Pero el mayor, centrándonos en ello, estaba infinitamente más valorado como tal. El mayor era el patriarca o la matriarca, en la línea de lo que también podemos ver hoy en la comunidad gitana. Todos bebían de su sabiduría y de una visión que atesoraba años de experiencias positivas y negativas. El mayor era un faro. Y el mayor, con otros mayores, hablaba de las cuestiones que les importaban a todos. Recuerdo aún, volviendo al presente de hace unos años y con los pelos de punta, los intercambios de puntos de vista a la sombra de un árbol, en algún lugar de África, con los mayores discutiendo las cosas importantes para toda la comunidad.

Ser mayor implica también necesidad y derecho al descanso. Pero un descanso activo, no necesariamente identificado con ocio. Miren, no sé qué me deparará el destino, pero yo si llegase a una franja de tercera o cuarta edad, que no me pongan a jugar a las cartas, porque es algo que siempre me ha horrorizado, y que solamente hago alguna vez con mamá, porque a ella le gustó siempre y nos lo pide. Yo preferiría escribir, o seguir leyendo, o cultivando la tierra, o tomando decisiones sobre mi propio destino. Y es que siendo mayor, como en cualquier otra etapa de la vida, hay muchas posibilidades. Y, con naturalidad, hay que saber adaptarlas a las condiciones -tremendamente diferentes entre unos y otros- que pueda tener cada uno.

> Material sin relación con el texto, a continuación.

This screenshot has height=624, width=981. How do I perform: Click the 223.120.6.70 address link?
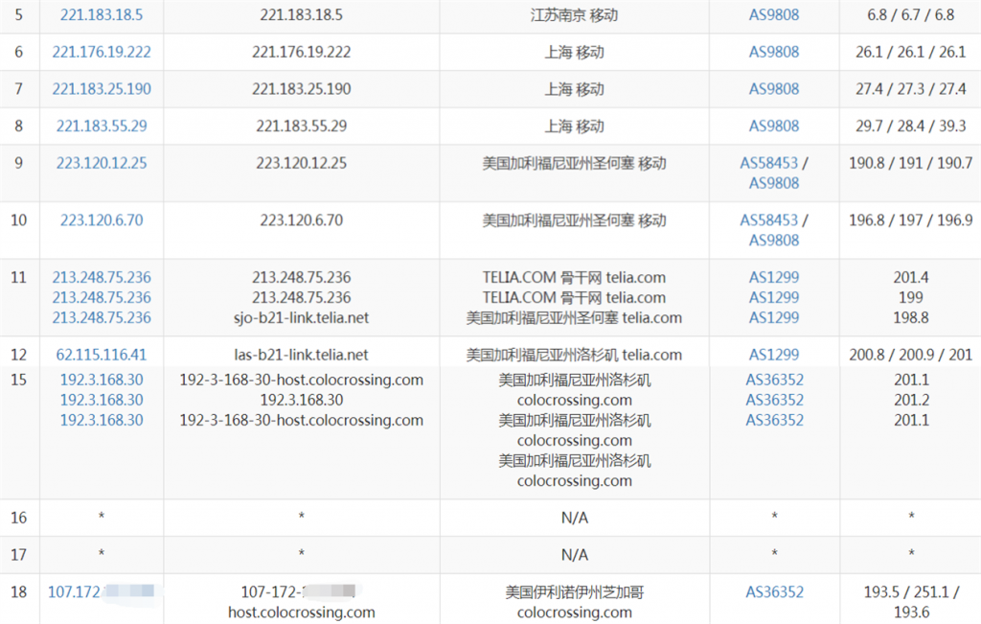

En nada llega el otoño, sí. Pero no me identifiquen mayores y otoño. El otoño es bello, rojizo y tremendamente dulce, y no tiene nada que ver con la decrepitud. La cronología de cada uno, por otra parte, la marcan sus propias circunstancias. Y hay personas que no llegan a pasar de la infancia, o que a los veinte tienen planteamientos o realidades vitales mucho más restringidos que muchos mayores. Vivamos cada momento con plenitud, siendo conscientes de nuestras posibilidades, pero sin colgarnos etiquetas que nos lastiman e impiden vivir con fuerza y ganas. No existe el "pensamiento del mayor". Cada persona es un mundo, y hay mayores de todos los colores, formas e ideas, como también jóvenes o señoras de Cuenca. Se trata de dar relevancia a las personas y, a la vez, recuperar las formas sociales y comunitarias que nos dan potencia como grupo humano. Sí, ya lo sé, es pretender tomar lo mejor de cada época, refundirlo y disfrutarlo. Y no es fácil. Y, en ese camino, potenciar a impulsar al mayor como forma activa e importante de nuestra sociedad. Saldremos ganando todos.